Suella Braverman n’aura pas « carte blanche » pour passer outre les décisions de la Cour européenne, a déclaré le vice-premier ministre.

Oliver Dowden a déclaré que les amendements au projet de loi sur l’immigration illégale donneront au ministre de l’intérieur des pouvoirs discrétionnaires pour prendre en compte les interventions de la Cour européenne des droits de l’homme (CEDH), en particulier lorsqu’il s’agit de demandes de dernière minute.

Mais le nouvel adjoint de Rishi Sunak a insisté sur le fait que la possibilité pour la Grande-Bretagne de bloquer les décisions des juges de Strasbourg ne s’appliquerait pas à tous les verdicts.

Cette décision intervient après que la Cour européenne des droits de l’homme a utilisé une ordonnance de l’article 39 à la onzième heure pour bloquer le premier vol d’expulsion de demandeurs d’asile vers le Rwanda l’année dernière.

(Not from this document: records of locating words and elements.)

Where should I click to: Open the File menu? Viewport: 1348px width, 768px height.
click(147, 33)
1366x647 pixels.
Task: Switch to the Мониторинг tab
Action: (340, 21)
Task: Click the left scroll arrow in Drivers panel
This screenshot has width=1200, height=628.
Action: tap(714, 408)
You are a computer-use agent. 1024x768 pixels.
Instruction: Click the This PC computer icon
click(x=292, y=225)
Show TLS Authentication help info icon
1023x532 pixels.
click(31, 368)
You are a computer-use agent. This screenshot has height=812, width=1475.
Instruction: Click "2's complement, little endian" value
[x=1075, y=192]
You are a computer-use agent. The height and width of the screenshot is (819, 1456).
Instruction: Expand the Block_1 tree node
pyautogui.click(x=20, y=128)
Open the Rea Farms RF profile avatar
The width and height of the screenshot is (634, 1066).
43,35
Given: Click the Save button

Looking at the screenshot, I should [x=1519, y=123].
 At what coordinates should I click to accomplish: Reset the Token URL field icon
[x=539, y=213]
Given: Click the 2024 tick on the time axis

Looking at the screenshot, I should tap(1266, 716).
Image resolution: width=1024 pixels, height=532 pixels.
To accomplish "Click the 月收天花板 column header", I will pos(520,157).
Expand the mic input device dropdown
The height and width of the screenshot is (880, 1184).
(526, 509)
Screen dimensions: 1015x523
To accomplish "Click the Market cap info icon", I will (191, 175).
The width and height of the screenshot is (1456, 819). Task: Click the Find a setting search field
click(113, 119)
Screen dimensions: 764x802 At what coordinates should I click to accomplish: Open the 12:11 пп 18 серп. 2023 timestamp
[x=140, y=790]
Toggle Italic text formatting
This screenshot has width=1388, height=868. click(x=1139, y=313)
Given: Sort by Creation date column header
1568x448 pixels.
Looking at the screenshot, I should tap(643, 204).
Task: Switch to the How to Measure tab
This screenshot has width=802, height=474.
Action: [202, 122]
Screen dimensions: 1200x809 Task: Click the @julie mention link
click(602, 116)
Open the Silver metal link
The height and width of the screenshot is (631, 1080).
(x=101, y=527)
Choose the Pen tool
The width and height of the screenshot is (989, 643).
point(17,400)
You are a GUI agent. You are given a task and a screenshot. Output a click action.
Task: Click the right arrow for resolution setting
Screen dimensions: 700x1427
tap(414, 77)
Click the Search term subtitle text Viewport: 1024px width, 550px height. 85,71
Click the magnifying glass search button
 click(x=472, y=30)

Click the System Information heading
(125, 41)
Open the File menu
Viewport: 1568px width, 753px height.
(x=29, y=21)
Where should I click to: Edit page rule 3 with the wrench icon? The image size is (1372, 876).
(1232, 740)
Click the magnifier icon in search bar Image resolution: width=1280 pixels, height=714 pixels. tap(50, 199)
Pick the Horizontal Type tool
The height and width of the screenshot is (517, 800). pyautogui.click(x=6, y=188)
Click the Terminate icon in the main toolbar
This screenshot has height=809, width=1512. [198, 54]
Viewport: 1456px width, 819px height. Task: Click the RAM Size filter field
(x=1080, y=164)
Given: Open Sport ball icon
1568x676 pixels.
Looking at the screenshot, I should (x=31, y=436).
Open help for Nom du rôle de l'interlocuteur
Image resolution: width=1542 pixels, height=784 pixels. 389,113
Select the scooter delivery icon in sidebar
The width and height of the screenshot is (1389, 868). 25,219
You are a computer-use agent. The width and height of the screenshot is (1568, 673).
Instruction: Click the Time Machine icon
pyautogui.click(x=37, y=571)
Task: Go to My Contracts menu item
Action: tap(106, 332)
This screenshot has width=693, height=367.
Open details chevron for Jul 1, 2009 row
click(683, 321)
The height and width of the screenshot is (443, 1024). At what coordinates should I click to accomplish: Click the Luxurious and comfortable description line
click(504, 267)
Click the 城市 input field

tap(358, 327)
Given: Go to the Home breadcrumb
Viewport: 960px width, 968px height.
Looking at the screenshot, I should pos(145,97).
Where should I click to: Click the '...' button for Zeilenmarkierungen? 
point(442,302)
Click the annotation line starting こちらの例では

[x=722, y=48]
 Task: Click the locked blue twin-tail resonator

Le député conservateur a déclaré à l’émission Sophy Ridge on Sunday de la chaîne Sky : « Le ministre de l’Intérieur aura la possibilité d’examiner les circonstances de l’ordonnance de la CEDH et, par exemple, de prendre en compte des facteurs tels que l’opportunité de l’imposition de l’ordonnance – par exemple, si elle est prise à la dernière minute – et la transparence de l’ordonnance.

Pressé de dire si les amendements permettraient à la Grande-Bretagne d’ignorer les décisions de la CEDH, M. Dowden a ajouté : « Il y aura un pouvoir discrétionnaire en vertu de l’article 39.

« Je ne dis pas que cela donnera carte blanche au ministre de l’intérieur pour passer outre les décisions.

« Ce que je dirais, c’est que nous travaillons en étroite collaboration avec la Cour européenne et que nous faisons de très bons progrès.

« Je pense qu’il est juste que le ministre de l’intérieur dispose d’un pouvoir discrétionnaire, de sorte que, par exemple, nous n’ayons pas cette situation où, à la toute dernière minute, une ordonnance est imposée.

« C’est le genre de facteurs que le ministre de l’intérieur pourra prendre en considération.

Le ministre de l’intérieur a qualifié de « pouvoir crucial » son projet d’empêcher les juges européens de bloquer les expulsions des personnes arrivant par petits bateaux.

La législation controversée devant revenir au Parlement la semaine prochaine, elle a exhorté les députés à faire entrer le projet de loi « en vigueur dès que possible afin que nous puissions arrêter les bateaux ».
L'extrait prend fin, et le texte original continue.